One of the creators of the Botometer—a web tool Elon Musk used to estimate Twitter’s spam percentage for a court filing—has reportedly said that Musk’s calculation “doesn’t mean anything.” Kai-Cheng Yang, a Ph.D. candidate at Indiana University, “questioned the methodology used by Mr Musk’s team and told the BBC they had not approached him before using the tool,” a BBC article said today.
A Musk court filing on August 4 claimed a Botometer analysis of Twitter firehose data in the first week of July “shows that, during that timeframe, false or spam accounts accounted for 33 percent of visible accounts.” But as Yang pointed out, the Botometer provides scores from 0 to 5—with 5 being the most bot-like—and Musk’s court filing didn’t say where he set the cutoff between human and bot.
“In order to estimate the prevalence [of bots] you need to choose a threshold to cut the score,” Yang told the BBC. “If you change the threshold from a three to a two then you will get more bots and less human.” Because Musk’s court filing “doesn’t make the details clear,” Musk “has the freedom to do whatever he wants. So the number to me, it doesn’t mean anything,” Yang said.
“Technically, you can choose any threshold you want and to get any result you want,” Yang said in an earlier interview with Yahoo. The Botometer is a project of the Observatory on Social Media and the Network Science Institute at Indiana University.
Botometer rated Musk a likely bot
The Botometer itself once “indicated that Elon Musk’s own Twitter account was likely a bot, scoring it 4/5,” as Twitter pointed out in a court filing. Musk’s Botometer score has reportedly fluctuated between 0.5 and 4, showing the tool rates Musk as human-like on some days and as more bot-like on others.

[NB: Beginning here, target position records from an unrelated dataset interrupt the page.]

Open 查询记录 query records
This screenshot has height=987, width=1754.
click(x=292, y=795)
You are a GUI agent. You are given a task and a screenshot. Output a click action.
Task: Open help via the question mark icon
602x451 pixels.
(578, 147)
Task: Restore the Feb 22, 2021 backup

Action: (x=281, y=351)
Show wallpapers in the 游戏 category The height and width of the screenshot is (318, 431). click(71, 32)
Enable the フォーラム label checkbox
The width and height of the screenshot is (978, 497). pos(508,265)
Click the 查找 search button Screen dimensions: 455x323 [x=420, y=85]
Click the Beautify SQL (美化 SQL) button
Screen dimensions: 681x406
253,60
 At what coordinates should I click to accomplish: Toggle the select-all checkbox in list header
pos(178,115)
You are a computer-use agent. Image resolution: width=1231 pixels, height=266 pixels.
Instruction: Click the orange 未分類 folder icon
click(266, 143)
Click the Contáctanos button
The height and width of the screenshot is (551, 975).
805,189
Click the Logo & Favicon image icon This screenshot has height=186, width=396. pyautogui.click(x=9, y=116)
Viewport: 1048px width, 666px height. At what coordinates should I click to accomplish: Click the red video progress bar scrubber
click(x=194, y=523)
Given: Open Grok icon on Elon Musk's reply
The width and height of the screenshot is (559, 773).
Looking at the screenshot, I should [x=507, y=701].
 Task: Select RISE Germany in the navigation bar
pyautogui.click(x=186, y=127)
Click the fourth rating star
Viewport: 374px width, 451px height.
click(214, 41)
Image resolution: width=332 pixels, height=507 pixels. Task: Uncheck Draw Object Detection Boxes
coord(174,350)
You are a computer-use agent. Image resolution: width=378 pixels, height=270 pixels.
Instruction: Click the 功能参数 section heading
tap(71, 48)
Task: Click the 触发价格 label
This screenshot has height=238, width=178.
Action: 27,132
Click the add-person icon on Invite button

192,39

Twitter also pointed out that Musk and his team “have not indicated what score they are applying to conclude an account constitutes spam; thus, their allegation is unverifiable.” Twitter further noted that an account could be a bot without being what the company considers a fake account or spam. Twitter gave examples such as bots “that report earthquakes as they happen or updates on the weather.”
Other types of legitimate accounts can be seen as likely bots by the Botometer. The Botometer gave my own verified Twitter account a bot score of 3 out of 5 today, and it rated the verified Ars Technica account 3.6 out of 5.
The Botometer website’s FAQ cautions against labeling every account above a certain number a bot. “It’s tempting to set some arbitrary threshold score and consider everything above that number a bot and everything below a human, but we do not recommend this approach… We believe it is more informative to look at the distribution of scores over a sample of accounts,” the FAQ says.
Yang surprised Musk didn’t create a better tool
Yang also spoke to CNN recently, expressing surprise that Musk used the Botometer instead of creating something more precise. “To be honest, you know, Elon Musk is really rich, right? I had assumed he would spend money on hiring people to build some sophisticated tool or methods by himself,” Yang told CNN.
The Botometer is best used “to complement, not to replace, your own judgment,” the tool’s FAQ says, noting that “humans and machines have different strengths when it comes to pattern recognition. Some ‘obviously’ bot/human accounts according to a human observer will fool a machine-learning algorithm. For example, Botometer sometimes categorizes ‘organizational accounts’ as bot accounts. Likewise, an algorithm may confidently classify some accounts that humans have a hard time with.”
Twitter sued Musk in Delaware Court of Chancery after he tried to get out of his commitment to buy the company for $44 billion. Musk has defended his attempt to break the merger agreement by questioning Twitter’s public disclosure that less than 5 percent of its monetizable daily active users (mDAU) are spam or fake.
Twitter defends the accuracy of its estimates, saying they are based on “multiple human reviews (in replicate) of thousands of randomly selected accounts each quarter using both public and private data.” Twitter also says Musk has no right to exit the merger agreement based on the number of spam accounts.
Musk has plans for a more thorough spam analysis, his court filing said. “Defendants’ experts are continuing their analysis even now and, in anticipation of production of additional data by Twitter (including ‘private’ data that Twitter makes available to its human reviewers and contends is necessary to verify its reported less-than-5-percent spam and false user rate), intend to conduct a more comprehensive analysis and expect to present updated estimates and findings in expert reports and at trial,” Musk’s lawyers wrote.